Title: Re: when it was a numbers game.
Post by: ishoot4thrills on September 29, 2010, 06:15:00 AM
Let the boy gun hunt. He's young and if you want to keep his attention, let him kill some deer. Otherwise, he may grow weary because of the lack of the excitement of harvesting a deer. You said you remember the days of taking deer in numbers but you're past that. Well, maybe he isn't if he hasn't taken many deer. Maybe it's something he must experience himself at his age, just like most of us here did when we first started out deer hunting. With the distractions and competition teens have today from other things in life pulling them away from the outdoors, it's important to keep their attention even if it means letting them gun hunt. Otherwise, you may just lose him to other things. Besides, maybe trad hunting is just a tad too tough for a teen. It depends on the boy, I guess. I know it can be very frustrating for us adults so I know it must be the same for youngsters.

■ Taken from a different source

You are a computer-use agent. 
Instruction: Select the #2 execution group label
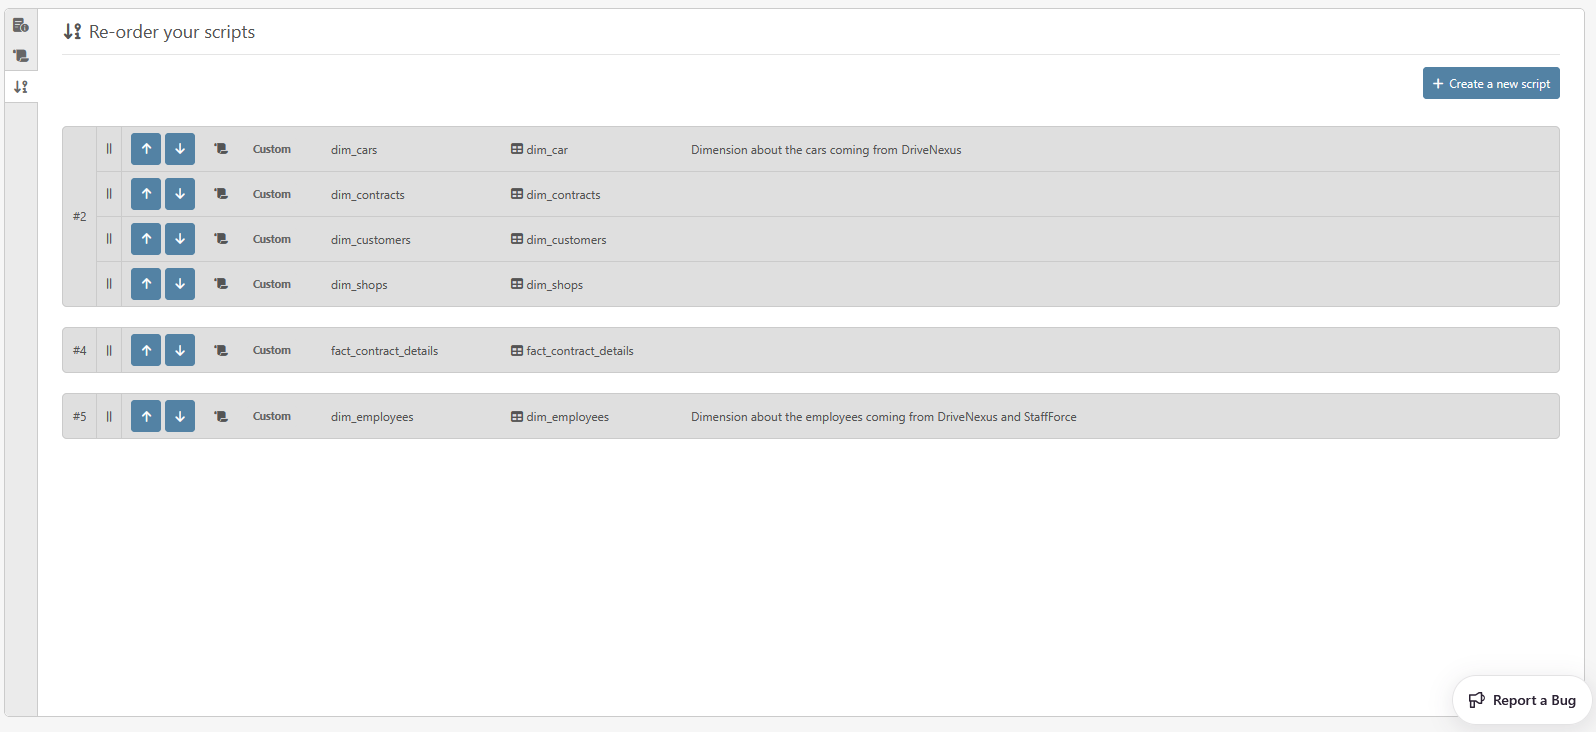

Just keep it fun, or you just might be going hunting by yourself.   ;)  Heck, I still drag out my shotgun loaded with slugs when gun season comes in and hunt deer with it. Does that mean I don't enjoy hunting with my recurve? NO! It's just something different and, yeah, it's also exciting, just in a different way. There's nothing wrong with letting a teen use a gun to kill a deer.
Title: Re: when it was a numbers game.
Post by: Mudd on September 29, 2010, 06:25:00 AM
I got absolutely "nuthin" for you on this one!!

Sorry!!

I still see myself as a miserable failure in this area but my situation was compounded by the fact the teenager I was trying to deal with was also of the female gender.

After her filling my freezer, me giving deer to anybody who would take it I finally told her she had to stop... or at least stop calling me.

I was tired of dragging out deer, cutting up deer, packaging deer. I think she was just killing them because she could, 7 of them in a 2 week time period.(all archery kills with her techno bow)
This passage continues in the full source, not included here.